What you are asked to do. Exact copies of all the records are the expected output.

___ Information given ___

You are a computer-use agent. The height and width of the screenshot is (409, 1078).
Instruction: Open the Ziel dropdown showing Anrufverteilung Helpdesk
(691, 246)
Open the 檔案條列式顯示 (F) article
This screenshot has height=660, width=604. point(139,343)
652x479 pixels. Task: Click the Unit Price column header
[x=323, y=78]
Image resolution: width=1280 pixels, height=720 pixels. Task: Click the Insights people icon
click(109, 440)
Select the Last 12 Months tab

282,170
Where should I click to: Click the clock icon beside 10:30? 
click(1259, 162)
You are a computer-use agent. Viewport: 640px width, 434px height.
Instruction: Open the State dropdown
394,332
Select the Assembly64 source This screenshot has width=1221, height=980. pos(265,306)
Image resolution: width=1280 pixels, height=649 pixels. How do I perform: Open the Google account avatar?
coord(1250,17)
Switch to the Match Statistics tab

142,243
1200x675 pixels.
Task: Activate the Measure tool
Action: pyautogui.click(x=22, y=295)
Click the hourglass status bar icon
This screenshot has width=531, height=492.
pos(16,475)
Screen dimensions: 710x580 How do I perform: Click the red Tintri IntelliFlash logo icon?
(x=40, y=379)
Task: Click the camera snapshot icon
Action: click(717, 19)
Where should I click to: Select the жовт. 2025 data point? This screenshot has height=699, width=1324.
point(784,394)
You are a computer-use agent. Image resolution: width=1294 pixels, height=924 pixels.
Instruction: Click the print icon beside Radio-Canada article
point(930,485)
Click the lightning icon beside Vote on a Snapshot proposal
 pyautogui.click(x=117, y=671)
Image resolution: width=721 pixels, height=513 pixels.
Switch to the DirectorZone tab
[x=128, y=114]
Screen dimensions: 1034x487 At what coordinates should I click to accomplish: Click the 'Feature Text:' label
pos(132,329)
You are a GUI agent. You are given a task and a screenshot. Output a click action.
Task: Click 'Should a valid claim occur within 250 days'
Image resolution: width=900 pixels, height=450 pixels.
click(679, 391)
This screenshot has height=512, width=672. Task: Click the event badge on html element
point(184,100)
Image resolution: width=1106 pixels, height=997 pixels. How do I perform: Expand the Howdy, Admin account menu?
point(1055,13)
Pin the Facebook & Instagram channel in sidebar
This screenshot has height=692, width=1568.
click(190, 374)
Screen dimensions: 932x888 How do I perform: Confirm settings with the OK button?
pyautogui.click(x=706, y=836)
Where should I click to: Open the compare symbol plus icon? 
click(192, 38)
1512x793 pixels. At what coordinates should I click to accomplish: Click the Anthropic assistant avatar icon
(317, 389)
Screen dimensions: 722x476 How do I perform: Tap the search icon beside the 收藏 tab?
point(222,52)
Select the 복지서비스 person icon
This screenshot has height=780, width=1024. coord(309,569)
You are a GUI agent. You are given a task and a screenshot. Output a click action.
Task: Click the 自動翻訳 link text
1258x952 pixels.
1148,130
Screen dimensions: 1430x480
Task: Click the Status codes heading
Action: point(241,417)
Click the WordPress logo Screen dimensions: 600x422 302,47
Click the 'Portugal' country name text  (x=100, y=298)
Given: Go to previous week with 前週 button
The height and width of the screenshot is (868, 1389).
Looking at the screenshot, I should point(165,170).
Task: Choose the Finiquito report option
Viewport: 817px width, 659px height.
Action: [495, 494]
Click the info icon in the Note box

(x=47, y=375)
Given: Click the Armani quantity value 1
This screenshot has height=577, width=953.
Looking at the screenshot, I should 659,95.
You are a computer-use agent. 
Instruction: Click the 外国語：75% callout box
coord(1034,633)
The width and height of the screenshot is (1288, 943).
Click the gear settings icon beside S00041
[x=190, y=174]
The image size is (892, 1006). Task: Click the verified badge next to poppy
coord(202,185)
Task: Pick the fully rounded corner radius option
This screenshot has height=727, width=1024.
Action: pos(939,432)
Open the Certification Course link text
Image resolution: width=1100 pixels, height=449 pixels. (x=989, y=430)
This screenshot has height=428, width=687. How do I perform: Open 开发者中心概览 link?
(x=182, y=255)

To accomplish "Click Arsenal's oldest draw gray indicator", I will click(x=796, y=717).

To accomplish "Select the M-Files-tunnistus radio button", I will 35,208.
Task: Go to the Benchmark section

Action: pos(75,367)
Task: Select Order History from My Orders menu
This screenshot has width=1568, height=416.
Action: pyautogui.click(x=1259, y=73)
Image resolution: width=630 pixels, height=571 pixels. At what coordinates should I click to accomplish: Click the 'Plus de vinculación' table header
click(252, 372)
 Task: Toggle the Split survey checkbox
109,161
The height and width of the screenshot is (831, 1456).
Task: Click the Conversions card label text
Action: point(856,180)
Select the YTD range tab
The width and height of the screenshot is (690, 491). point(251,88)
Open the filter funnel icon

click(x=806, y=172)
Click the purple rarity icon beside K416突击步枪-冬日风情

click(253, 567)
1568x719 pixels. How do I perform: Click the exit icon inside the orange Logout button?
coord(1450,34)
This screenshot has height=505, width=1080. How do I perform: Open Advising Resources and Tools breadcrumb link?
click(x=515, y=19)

___

Task result.
You are a computer-use agent. The height and width of the screenshot is (409, 1078).
Instruction: Open the Ziel dropdown showing Anrufverteilung Helpdesk
(691, 246)
Open the 檔案條列式顯示 (F) article
This screenshot has height=660, width=604. point(139,343)
652x479 pixels. Task: Click the Unit Price column header
[x=323, y=78]
Image resolution: width=1280 pixels, height=720 pixels. Task: Click the Insights people icon
click(109, 440)
Select the Last 12 Months tab

282,170
Where should I click to: Click the clock icon beside 10:30? 
click(1259, 162)
You are a computer-use agent. Viewport: 640px width, 434px height.
Instruction: Open the State dropdown
394,332
Select the Assembly64 source This screenshot has width=1221, height=980. pos(265,306)
Image resolution: width=1280 pixels, height=649 pixels. How do I perform: Open the Google account avatar?
coord(1250,17)
Switch to the Match Statistics tab

142,243
1200x675 pixels.
Task: Activate the Measure tool
Action: pyautogui.click(x=22, y=295)
Click the hourglass status bar icon
This screenshot has width=531, height=492.
pos(16,475)
Screen dimensions: 710x580 How do I perform: Click the red Tintri IntelliFlash logo icon?
(x=40, y=379)
Task: Click the camera snapshot icon
Action: click(717, 19)
Where should I click to: Select the жовт. 2025 data point? This screenshot has height=699, width=1324.
point(784,394)
You are a computer-use agent. Image resolution: width=1294 pixels, height=924 pixels.
Instruction: Click the print icon beside Radio-Canada article
point(930,485)
Click the lightning icon beside Vote on a Snapshot proposal
 pyautogui.click(x=117, y=671)
Image resolution: width=721 pixels, height=513 pixels.
Switch to the DirectorZone tab
[x=128, y=114]
Screen dimensions: 1034x487 At what coordinates should I click to accomplish: Click the 'Feature Text:' label
pos(132,329)
You are a GUI agent. You are given a task and a screenshot. Output a click action.
Task: Click 'Should a valid claim occur within 250 days'
Image resolution: width=900 pixels, height=450 pixels.
click(679, 391)
This screenshot has height=512, width=672. Task: Click the event badge on html element
point(184,100)
Image resolution: width=1106 pixels, height=997 pixels. How do I perform: Expand the Howdy, Admin account menu?
point(1055,13)
Pin the Facebook & Instagram channel in sidebar
This screenshot has height=692, width=1568.
click(190, 374)
Screen dimensions: 932x888 How do I perform: Confirm settings with the OK button?
pyautogui.click(x=706, y=836)
Where should I click to: Open the compare symbol plus icon? 
click(192, 38)
1512x793 pixels. At what coordinates should I click to accomplish: Click the Anthropic assistant avatar icon
(317, 389)
Screen dimensions: 722x476 How do I perform: Tap the search icon beside the 收藏 tab?
point(222,52)
Select the 복지서비스 person icon
This screenshot has height=780, width=1024. coord(309,569)
You are a GUI agent. You are given a task and a screenshot. Output a click action.
Task: Click the 自動翻訳 link text
1258x952 pixels.
1148,130
Screen dimensions: 1430x480
Task: Click the Status codes heading
Action: point(241,417)
Click the WordPress logo Screen dimensions: 600x422 302,47
Click the 'Portugal' country name text  (x=100, y=298)
Given: Go to previous week with 前週 button
The height and width of the screenshot is (868, 1389).
Looking at the screenshot, I should point(165,170).
Task: Choose the Finiquito report option
Viewport: 817px width, 659px height.
Action: [495, 494]
Click the info icon in the Note box

(x=47, y=375)
Given: Click the Armani quantity value 1
This screenshot has height=577, width=953.
Looking at the screenshot, I should 659,95.
You are a computer-use agent. 
Instruction: Click the 外国語：75% callout box
coord(1034,633)
The width and height of the screenshot is (1288, 943).
Click the gear settings icon beside S00041
[x=190, y=174]
The image size is (892, 1006). Task: Click the verified badge next to poppy
coord(202,185)
Task: Pick the fully rounded corner radius option
This screenshot has height=727, width=1024.
Action: pos(939,432)
Open the Certification Course link text
Image resolution: width=1100 pixels, height=449 pixels. (x=989, y=430)
This screenshot has height=428, width=687. How do I perform: Open 开发者中心概览 link?
(x=182, y=255)

To accomplish "Click Arsenal's oldest draw gray indicator", I will click(x=796, y=717).

To accomplish "Select the M-Files-tunnistus radio button", I will 35,208.
Task: Go to the Benchmark section

Action: pos(75,367)
Task: Select Order History from My Orders menu
This screenshot has width=1568, height=416.
Action: pyautogui.click(x=1259, y=73)
Image resolution: width=630 pixels, height=571 pixels. At what coordinates should I click to accomplish: Click the 'Plus de vinculación' table header
click(252, 372)
 Task: Toggle the Split survey checkbox
109,161
The height and width of the screenshot is (831, 1456).
Task: Click the Conversions card label text
Action: point(856,180)
Select the YTD range tab
The width and height of the screenshot is (690, 491). point(251,88)
Open the filter funnel icon

click(x=806, y=172)
Click the purple rarity icon beside K416突击步枪-冬日风情

click(253, 567)
1568x719 pixels. How do I perform: Click the exit icon inside the orange Logout button?
coord(1450,34)
This screenshot has height=505, width=1080. How do I perform: Open Advising Resources and Tools breadcrumb link?
click(x=515, y=19)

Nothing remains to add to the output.